Selanjutnya S.M. Siahaan mengatakan bahwa pekerjaan-pekerjaan tersebut sebetulnya adalah tugas para imam terutama imam besar. Tetapi raja adalah imam tertinggi dan bahkan mengurapi imam (2 Sam 8:17; 20:15; 1 Rj 2:26). Daud, selain raja Yehuda dan Israel, adalah juga raja kota suci. Ia boleh menamai Yerusalem “Kota Daud”. Khususnya di Yerusalem Daud dan keturunannya mempunyai kekuasaan sebagai raja dan sekaligus imam[14]. Hal yang senada dituliskan oleh Wismoady Wahono yang mengatakan, raja-raja keturunan Daud memegang kuasa yang besar dalam urusan Bait Allah. Mereka bukan hanya menguasai soal-soal material, tetapi juga soal kepemimpinan dalam ibadah-ibadah nasional. Tetapi setelah masa pemerintahan  raja-raja itu berakhir, maka imam yang tertua (senior), yaitu imam agung memperoleh kekuasaaan yang semula dipegang oleh para raja itu[15].

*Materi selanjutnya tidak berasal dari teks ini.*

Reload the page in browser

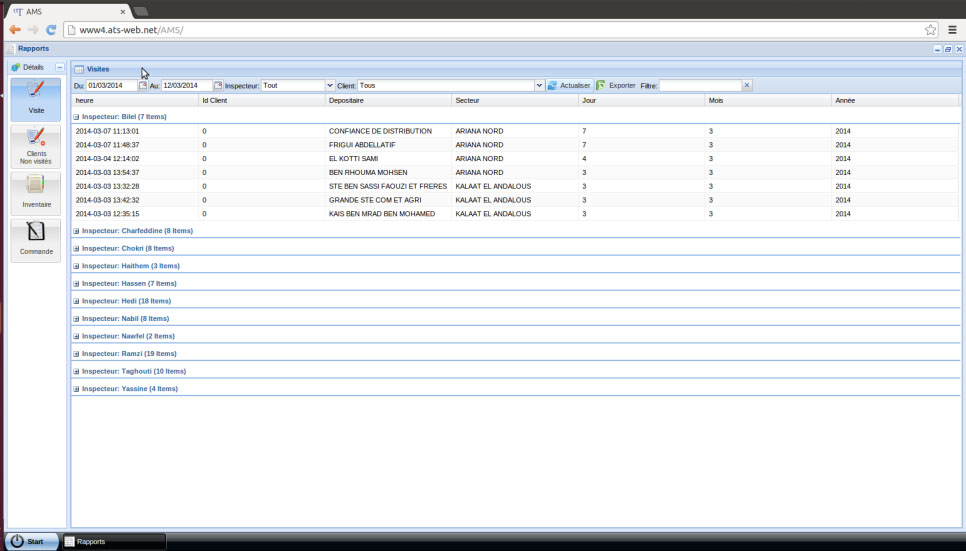coord(51,30)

Namun menurut H.H. Rowley, walaupun Daud sendiri mempersembahkan korban, pada waktu tabut diantar ke Yerusalem (2 Sam 6;13), tetapi fakta itu tidak berarti bahwa dia menjabat sebagai imam dalam upacara-upacara ibadat sehari-hari, karena sekiranya demikian, pastilah dia diberi gelar raja-imam[16]. Ini juga menjadi persoalan pada zaman raja Uzia. Tindakan raja Uzia yang menjabat sebagai imam ditolak oleh pengarang kitab Tawarikh (2 Taw 26:16 dyb), dan dikatakan bahwa penyakit kusta yang diderita Uzia disebabkan oleh tindakannya itu. Jelaslah bahwa pada zaman pengarang Tawarikh, dianggap kurang tepat kalau raja mencampuri urusan imam. Selanjutnya ia mengatakan bahwa walaupun pada periode pertama dalam sejarah kerajaan seorang raja adalah dianggap patut mempersembahkan korban, tetapi hal itu tidak berarti bahwa dia sudah menjadi imam[17].

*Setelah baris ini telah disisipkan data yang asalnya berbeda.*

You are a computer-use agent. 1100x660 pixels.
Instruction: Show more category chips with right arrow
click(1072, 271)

Pada perkembangan selanjutnya tugas keimaman menjadi tanggung jawab kelompok imam yang sudah ada. Ketika Bait Allah telah dibangun di Yerusalem, keturunan Zadok ditunjuk sebagai kelompok Imam untuk bertugas di tempat itu. Pada mulanya melayani bersama-sama dengan kelompok Imam keturunan Abyatar (2 Sam 8:17). Akan tetapi pada pemerintahan Salomo, Imam Abyatar dipecat dari jabatannya selaku Imam Besar, dan digantikan oleh Zadok (1 Rj 1:5-8; 2:35). Ada ahli yang berpendapat bahwa sebelum Daud merebut Yerusalem, Zadok telah melayani sebagai imam di sana, dan setelah Daud merebut Yerusalem ia tetap diperbolehkan menjadi imam di sana. Jika pendapat ini benar imam-imam dari keluarga Abyatar adalah orang-oang Lewi asli, sedangkan imam-imam dari keluarga Zadok baru kemudian hari digolongkan dan dihormati sebagai orang-orang Lewi juga[18].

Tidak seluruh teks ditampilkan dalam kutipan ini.